S&P Raises Outlook On Greece Ahead Of Bond Sale, Keeps B- Rating


Consider it a kiss to the bond investors who are expected to oversubscribe the upcoming latest “triumphal” Greek return to the bond markets, as soon as next week. Moments ago, rather unexpectedly, S&P raised its outlook on Greece from Stable to Positive, but reaffirmed the Greek rating at B-. The rating agency, said it believes that “recovering economic growth, alongside legislated fiscal reforms and further debt relief, should enable Greece to reduce its general government debt-to-GDP ratio and debt servicing costs through 2020.”

We have therefore revised the outlook on Greece to positive from stable while affirming our ‘B-‘ long-term foreign and local currency sovereign credit ratings.

The positive outlook indicates our view that, over the next 12 months, there is at least a one-in-three probability that we could raise the ratings.

In other words, buy the Greek bonds, but beware a repeat of what happened in 2014.

Full S&P note below (link):

Outlook On Greece Ratings Revised To Positive; ‘B-‘ Long-Term Ratings Affirmed

RATING ACTION

On July 21, 2017, S&P Global Ratings revised the outlook on the Hellenic Republic (Greece) to positive from stable. We affirmed the ‘B-/B’ long- and short-term foreign and local currency sovereign credit ratings.

RATIONALE

The outlook revision reflects our expectation that Greece’s general government debt and debt servicing costs will gradually decline, supported by economic recovery, legislated fiscal measures through 2020, and a commitment from Greece’s creditors, specifically from the Eurogroup, to further improve the sustainability of its sovereign debt burden.

The Eurogroup, in its statement on June 15, 2017, has agreed to facilitate market access for Greece through the creation of a cash buffer via disbursements over and above the amount needed for the Greek government to meet debt servicing obligations and pay down domestic arrears. In our opinion, this support is likely to pave the way for Greece to successfully reenter sovereign bond markets this year.

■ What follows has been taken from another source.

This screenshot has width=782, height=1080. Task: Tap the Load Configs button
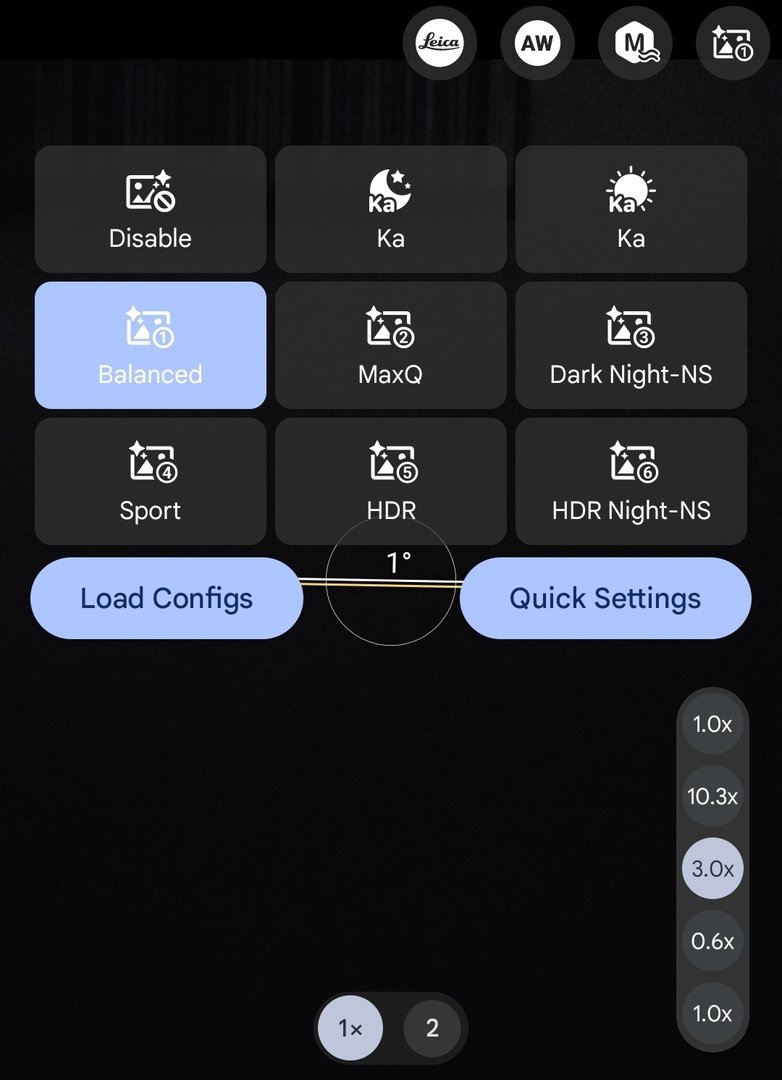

We also understand that the Eurogroup has reiterated its intention to provide Greece with further extensions on loans from the European Financial Stability Facility, as well as deferrals on debt service at the conclusion of the European Stability Mechanism (ESM) program in August of next year. These loans, contracted during Greece’s second program, constitute the largest chunk of Greek government debt. Such additional measures, once put into effect, will further lengthen Greece’s debt maturity profile–from more than 18 years presently–and reduce its annual gross financing needs. The amortization of Greek debt will peak in 2019 at about €13.5 billion, an estimated 7% of GDP; however, we expect the government to issue market debt to smooth upcoming redemptions, including the 2019 maturities. In every other year from 2018 until 2023, we estimate that repayment obligations will be less than 4% of GDP.